TITLEPAGE & FOREWORD
CELESTIAL SEX,
EARTHLY DESTRUCTION,
AND DRAMATIC SUBLIMATION
IN HOMER'S ODYSSEY:
Metron Publications
Princeton, New Jersey
This book was processed by the Princeton University Computing Centre, using the processing language called Script. Photocomposition, cover make-up, lay-out and printing were accomplished by the Princeton University Printing Services. The typeface employed throughout is Caledonia.
The photograph on the front and back covers displays a marble male figure, glancing to the skies and playing the harp; it is of pre-Homeric Aegean origins and now possessed by the Metropolitan Museum of Art of New York.
ISBN: 0-940-268-09-4
Copyright 1984 by Alfred de Grazia
All rights reserved. Printed in the United States of America
Limited first edition.
Address:
Metron Publications,
P. O. Box 1213,
Princeton, N. J.
08542, U. S. A.
"Iron sharpens iron, and one man sharpens another."
Proverbs, IV, 27.17
The narrative is well suited to readers of venturesome tastes, who may have a passing acquaintanceship with the history of the theater and ancient Greece, with psychoanalysis, with mythology and the ideas of catastrophism and astronomy.
The work was written and offered for publication over a decade ago. Well-founded criticism from several British experts on mythology, particularly Peter James, Malcolm Lowery, Brian Moore and Martin Sieff, led me to withhold the manuscript, despite the encouragement coming from other quarters to publish it. I have indeed held it, to near the end of the Quantavolution Series, and release it now, benefited, I believe, by the amendments that my friends induced.

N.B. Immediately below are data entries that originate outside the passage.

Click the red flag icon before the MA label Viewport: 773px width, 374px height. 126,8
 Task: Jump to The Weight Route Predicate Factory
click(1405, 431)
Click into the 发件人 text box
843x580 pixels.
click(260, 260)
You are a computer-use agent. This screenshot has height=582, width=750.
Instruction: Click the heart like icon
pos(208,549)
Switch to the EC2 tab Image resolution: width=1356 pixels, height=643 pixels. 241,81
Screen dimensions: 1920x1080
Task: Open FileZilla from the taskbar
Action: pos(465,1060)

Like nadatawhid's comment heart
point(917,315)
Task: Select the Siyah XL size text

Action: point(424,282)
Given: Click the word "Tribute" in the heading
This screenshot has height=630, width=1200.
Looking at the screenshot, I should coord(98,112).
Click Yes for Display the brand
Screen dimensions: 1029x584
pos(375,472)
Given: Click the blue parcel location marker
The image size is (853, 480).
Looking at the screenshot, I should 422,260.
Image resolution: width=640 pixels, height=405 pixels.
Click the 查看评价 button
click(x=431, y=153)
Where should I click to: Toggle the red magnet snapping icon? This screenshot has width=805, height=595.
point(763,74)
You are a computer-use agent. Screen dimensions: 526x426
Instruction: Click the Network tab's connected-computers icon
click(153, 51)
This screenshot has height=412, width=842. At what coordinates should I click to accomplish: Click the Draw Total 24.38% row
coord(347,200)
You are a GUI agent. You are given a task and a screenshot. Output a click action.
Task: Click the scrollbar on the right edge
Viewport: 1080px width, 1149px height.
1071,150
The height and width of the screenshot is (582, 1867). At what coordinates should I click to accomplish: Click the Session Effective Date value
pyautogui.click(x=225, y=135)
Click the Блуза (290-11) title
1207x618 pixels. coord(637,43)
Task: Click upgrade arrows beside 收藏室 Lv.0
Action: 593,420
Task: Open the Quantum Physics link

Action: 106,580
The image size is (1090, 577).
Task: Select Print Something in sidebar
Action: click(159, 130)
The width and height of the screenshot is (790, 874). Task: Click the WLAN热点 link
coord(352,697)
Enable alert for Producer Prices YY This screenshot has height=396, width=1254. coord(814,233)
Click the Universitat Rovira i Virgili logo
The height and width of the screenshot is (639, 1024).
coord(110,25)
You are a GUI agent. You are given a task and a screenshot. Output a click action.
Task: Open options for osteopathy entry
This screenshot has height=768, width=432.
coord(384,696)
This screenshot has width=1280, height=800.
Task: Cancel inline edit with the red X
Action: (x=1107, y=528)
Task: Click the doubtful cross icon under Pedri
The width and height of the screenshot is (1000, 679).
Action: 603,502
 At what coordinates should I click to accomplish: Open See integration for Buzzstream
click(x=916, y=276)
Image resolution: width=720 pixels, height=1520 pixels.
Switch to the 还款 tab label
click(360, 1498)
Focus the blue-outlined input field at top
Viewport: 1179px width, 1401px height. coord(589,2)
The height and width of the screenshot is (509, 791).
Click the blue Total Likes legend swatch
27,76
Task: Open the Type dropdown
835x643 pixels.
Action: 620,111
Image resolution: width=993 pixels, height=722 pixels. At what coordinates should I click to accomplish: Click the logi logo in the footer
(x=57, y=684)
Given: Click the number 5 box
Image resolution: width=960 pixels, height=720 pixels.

Thanks on this occasion go also to professor William Mullen of St. John's College, whose advice extended from greek poetic meter to the full ancient oecumene; to Eugene Vanderpool of Athens, Greece, who was consistently sympathetic; to Dr. Elizabeth Chesley-Baity, who discussed with me the archaeo-astronomical anthropology of dances, fire-rites, ballgames, and sword ceremonies; to the late Dr. Zvi Rix of Israel, whose enchanting letters on problems of mythology kept the book and its author warm over the years of its hibernation; to George English for his editorial advice and Jungian interpretations; to my colleague, Professor Cyrus Gordon, for his appreciations of the values in my approach; to the late Professor Livio C. Stecchini, whose absence from the scene of ancient history and science is sorely felt; and to Dr. Jay Lefer who responded keenly to the questions here raised in the field of psychiatry. Finally, I would acknowledge the inspiration afforded by my friend, the late Immanuel Velikovsky, who designated the Greek gods as sky-bodies threatening the Earth.